The ss object has a method .fit_transform() which takes a dataframe of independent features as an argument.  


In [None]:
# Assign a dataframe of the dependent features we used above to X and assign the target to y

X = None
y = None

In [None]:
# pass X as an argument to the fit_transform() method call from the ss object

In [None]:
scaled_features = None

In [None]:
# Once you have scaled your features, run this cell to prepare the dataframe for statsmodels.formula.api
scaled_feature_df= pd.DataFrame(scaled_features, columns = df.columns[1:], index=df.index)
scaled_df = scaled_feature_df.insert(0,0,y )
scaled_df.rename({0:'SalePrice'}, axis=1,inplace=True)
scaled_df.head()

In [None]:
# Now, rewrite your code you used to fit your statsmodels multiple regression model
# substituting scaled_df for df.  

# your code here

In [None]:
# confirm that r^2 has not changed.

# your code here

## 4. Interpret Multiple Regression Model Metrics

Now we want to know: **is our multiple linear regression model a better fit than our simple linear regression model? We'll measure this in terms of percentage of variance explained (r-squared)**, where a higher r-squared indicates a better fit.

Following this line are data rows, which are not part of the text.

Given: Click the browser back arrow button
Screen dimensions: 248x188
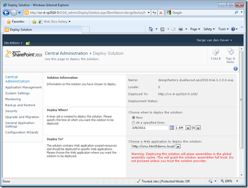Looking at the screenshot, I should click(x=6, y=12).
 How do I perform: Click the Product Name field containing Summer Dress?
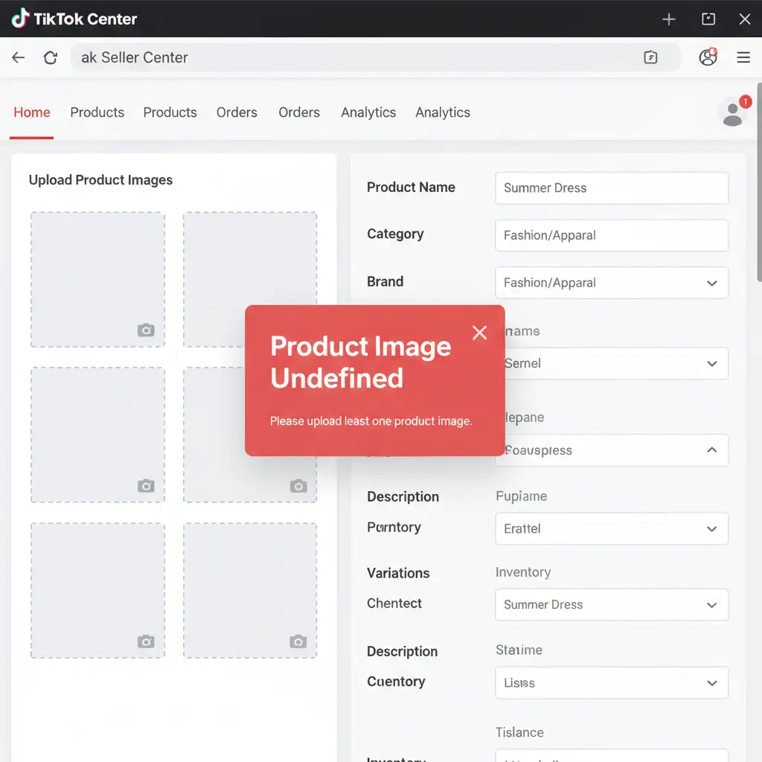(x=611, y=188)
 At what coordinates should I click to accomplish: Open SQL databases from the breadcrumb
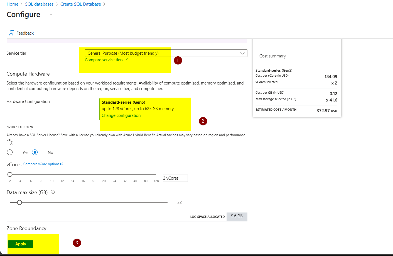[39, 4]
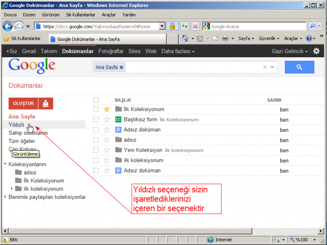Check the box for Yeni Koleksiyon
Viewport: 327px width, 245px height.
tap(95, 150)
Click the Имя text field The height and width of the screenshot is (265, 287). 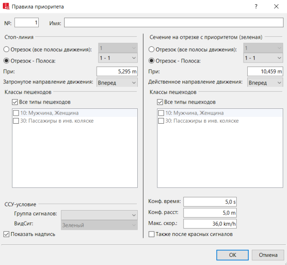tap(174, 23)
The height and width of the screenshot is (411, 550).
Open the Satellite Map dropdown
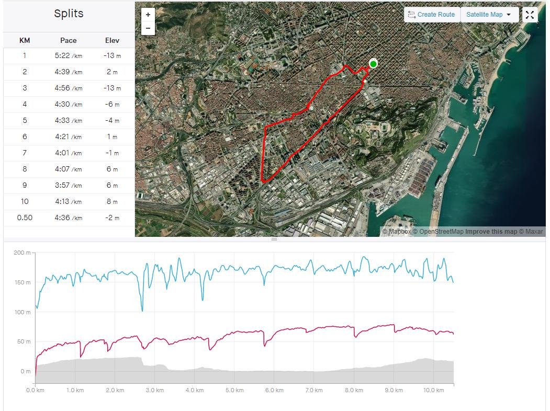coord(489,15)
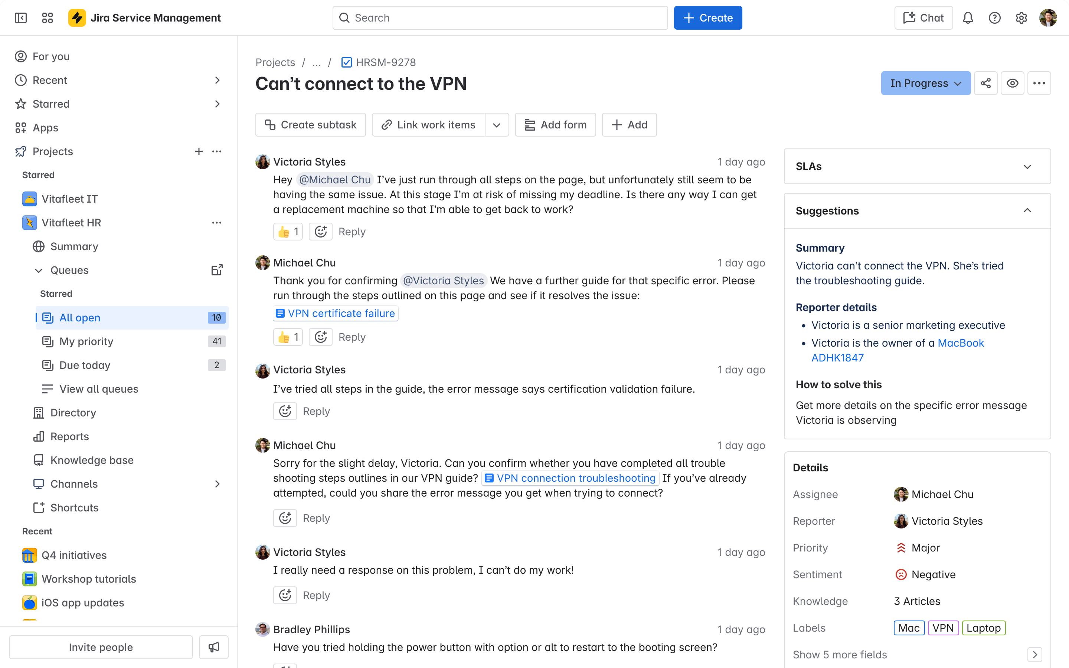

Replace `second_model_is_better` with either `True` if this model is better, or `False` if the previous model was better (or the two models are exactly the same).

In [None]:
# Replace None with appropriate code
second_model_is_better = None
# your code here
raise NotImplementedError

In [None]:
# second_model_is_better should be True or False
assert second_model_is_better == True or second_model_is_better == False

# PUT ALL WORK FOR THE ABOVE QUESTION ABOVE THIS CELL
# THIS UNALTERABLE CELL CONTAINS HIDDEN TESTS

**If we need to drop one feature from this model, which should it be?** Consider the p-values in the print-out above, as well as the correlations shown below.

In [None]:
# Run this cell without changes

# Showing the average correlation with other features
# (including itself). This does NOT include correlations
# with SalePrice, only with other features
correlations = df.drop("SalePrice", axis=1).corr().sum() / 4
correlations

Replace `feature_to_drop` with the name of the features, which should be one of these four:

* `GrLivArea`
* `GarageArea`
* `LotArea`
* `LotFrontage`

In [None]:
# Replace None with appropriate code
feature_to_drop = None
# your code here
raise NotImplementedError

In [None]:
# feature_to_drop should be a string
assert type(feature_to_drop) == str

# It should be one of the features in df
assert feature_to_drop in df.columns

# PUT ALL WORK FOR THE ABOVE QUESTION ABOVE THIS CELL
# THIS UNALTERABLE CELL CONTAINS HIDDEN TESTS